Таня и Алексей посмотрели друг на друга.
– Вообще-то, это не положено, – начала Татьяна, – тут есть текст расшифрованный, напечатанный на машинке. Текст письма, я имею в виду. Вот читайте рядом: «Милая моя женушка Катерина, детки Петюня и Люлька. Сегодня будет полевая почта, я шлю вам свой горячий фронтовой привет...» Ну и так далее.
Людмила Михайловна прочла текст письма, утирая слезы. Сил их сдерживать уже не было. Таня подвинула стул, а старая учительница опустилась на него, вздыхая и всхлипывая.
– Мы думали, что он без вести пропал, матери не приходила похоронка, только извещение, – причитала старушка, – я бы ходила по селу не как дочь одноглазого счетовода Михаила, я бы была дочерью Героя Советского Союза. Совсем другая жизнь была бы у нас! А мне даже орденскую книжку не вручат, я по документам Михайловна, а не Степановна. Хорошо, что хотя бы сюда приехала. Хотя бы увидела, что у меня отец был. Если есть могила, значит, и он был. Если письмо есть, значит, и меня он любил.
Голос старушки становился все глуше, а рыдания все тише.
Таня виновато посмотрела на Алексея и открыла ключиком стеклянную крышку витрины.
– Я схожу за фотоаппаратом, сфотографирую письмо. Потом сделаем фото, будет у Мельниковой письмо отца.
– Я думаю, это можно, – кивнул Алексей, – только заведующей не говори, орать будет.
Таня выскользнула из комнаты в кабинет за фотоаппаратом, Алексей пошел за стаканом с водой. Когда они вернулись, то Людмилы Михайловны не было. В открытой витрине оставались на своих местах медали, погоны и даже томик стихов. А желтый выцветший треугольник пропал.

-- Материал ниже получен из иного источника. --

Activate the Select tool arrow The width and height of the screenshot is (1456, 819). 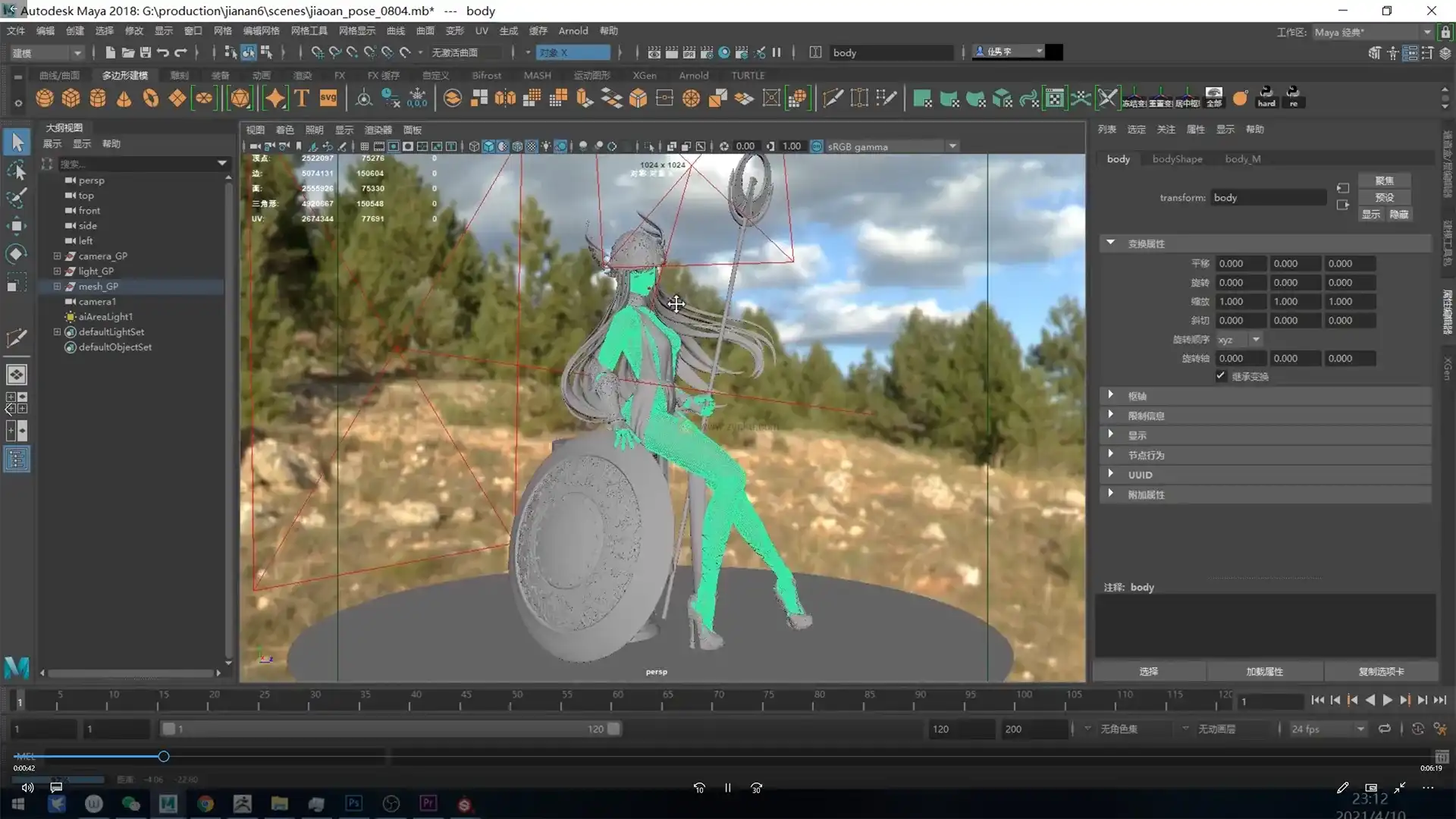coord(17,142)
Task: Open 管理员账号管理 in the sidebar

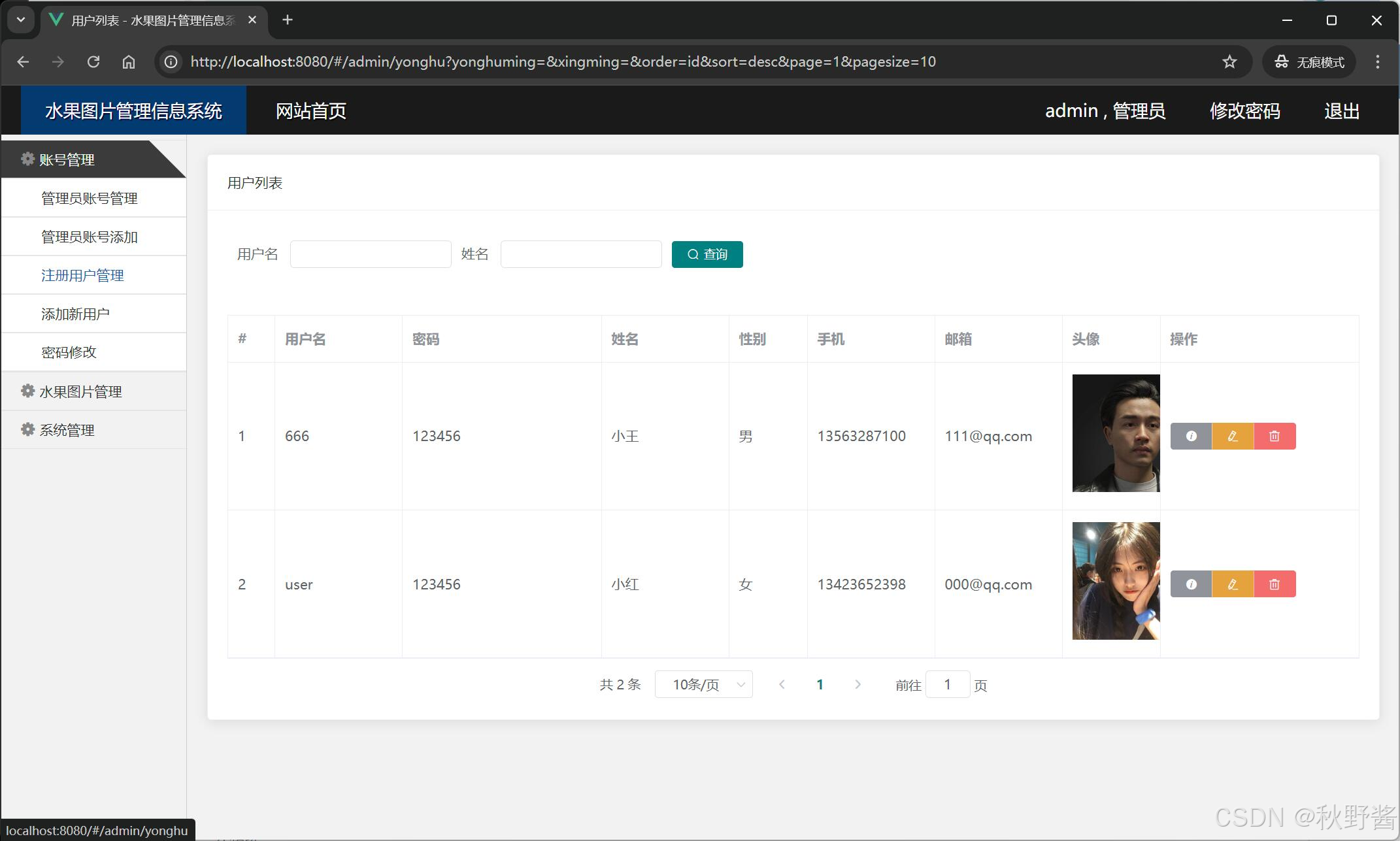Action: [x=90, y=198]
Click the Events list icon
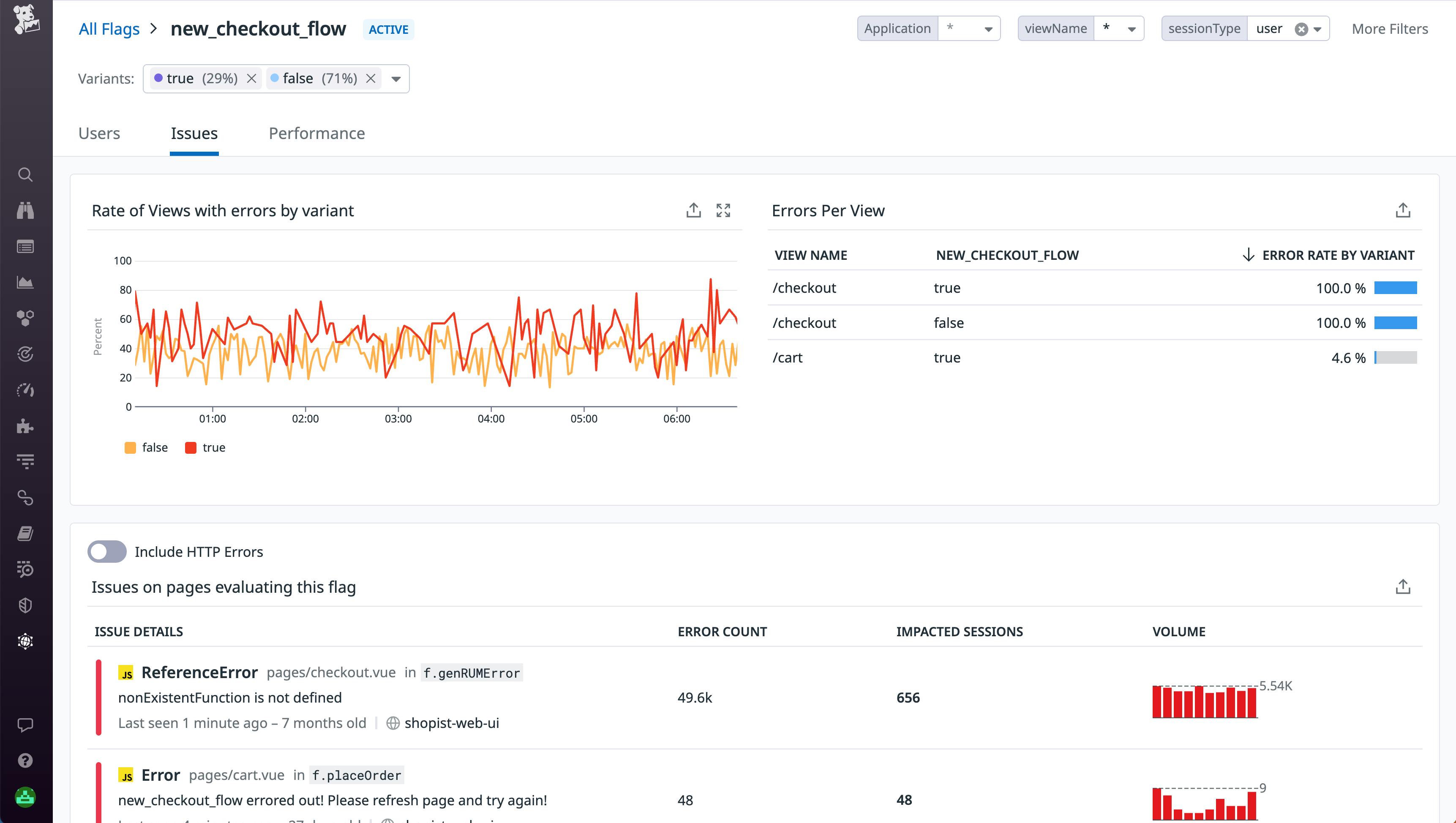The width and height of the screenshot is (1456, 823). (x=25, y=246)
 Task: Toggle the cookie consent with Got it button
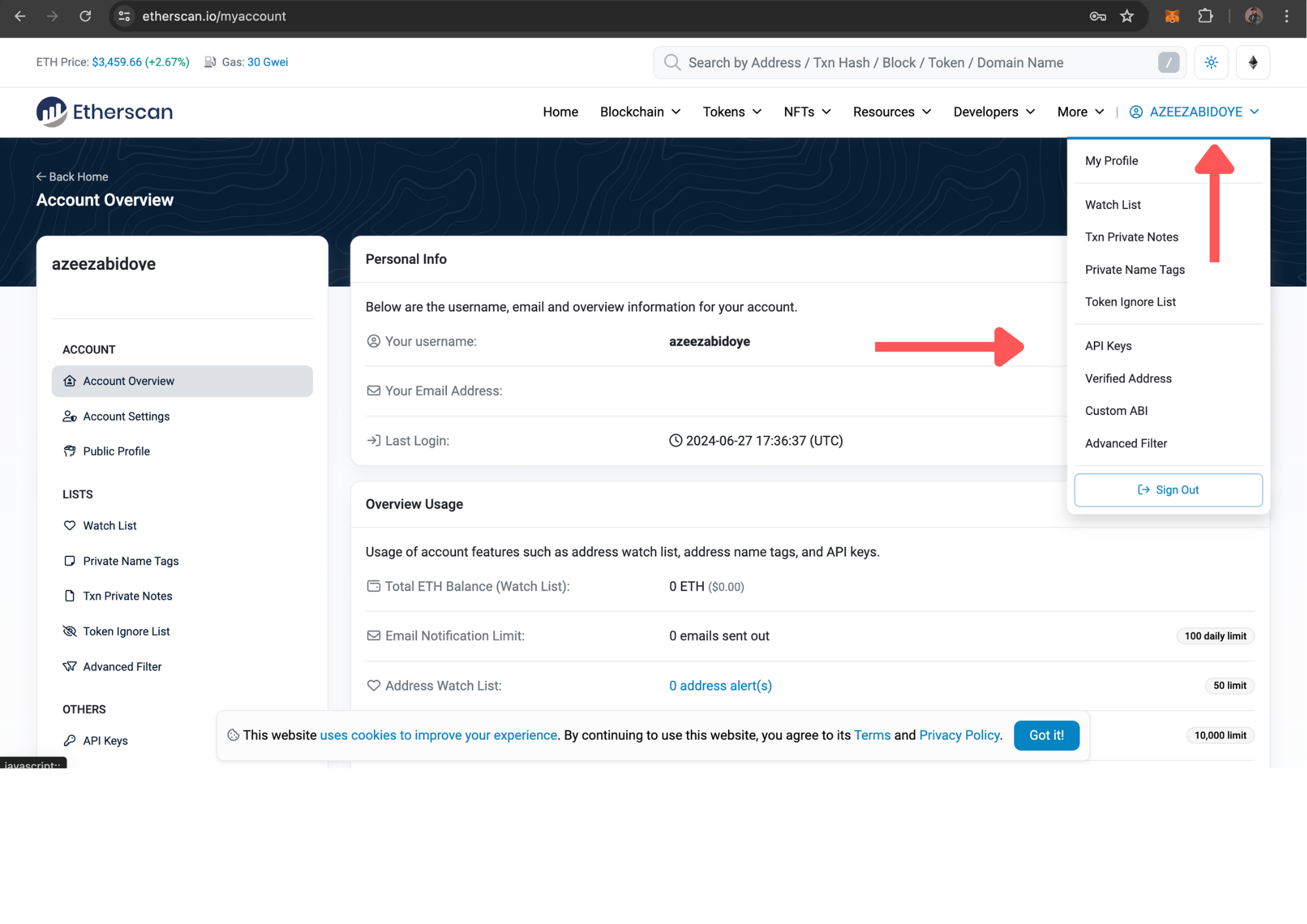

Ругая свою беспечность на чем свет стоит, Таня выбежала на поиски. Алексей ринулся за ней, в другую сторону. Старушка как сквозь землю провалилась. Нашли они ее только через час в скверике на скамейке. Она не дошла до вокзала буквально пятисот метров. Тяжело дыша, с закрытыми глазами Людмила Михайловна сидела на скамейке, крепко сжав в руке треугольник солдатского письма.
– Меня заведующая убьет, – прошептала, округлив глаза, Таня, пытаясь вырвать ценный экспонат из рук воровки.
– Дура ты! – крикнул Алеша. – Нужно скорую вызывать.
Через час они вернулись в музей. На спинке стула висела старая сумка Людмилы Михайловны. В ней верещал сотовый телефон. Неубиваемая кнопочная «Нокия». Заплаканная Таня посмотрела на Алешу, тот кивнул. Она порылась в сумочке и достала телефон.
– Алё! Алё! – кричал мужской голос, – Людмила Михайловна! Это я, военком Карпов. У меня хорошие новости! Я нашел в архиве приказ о прекращении вам выплаты пенсии по потере кормильца – фронтовика Степана Степнова. В связи с тем, что вы удочерены Михаилом Мельниковым. Есть бумага, есть! Теперь мы ее вышлем с другими документами по инстанциям, и вам выдадут как наследнице орденскую книжку Героя Советского Союза! Алё. Алё! Вы меня слышите? Вы когда домой-то приедете?
– Не приедет она, военком Карпов, – сказала срывающимся голосом Таня Зуева, – не приедет уже.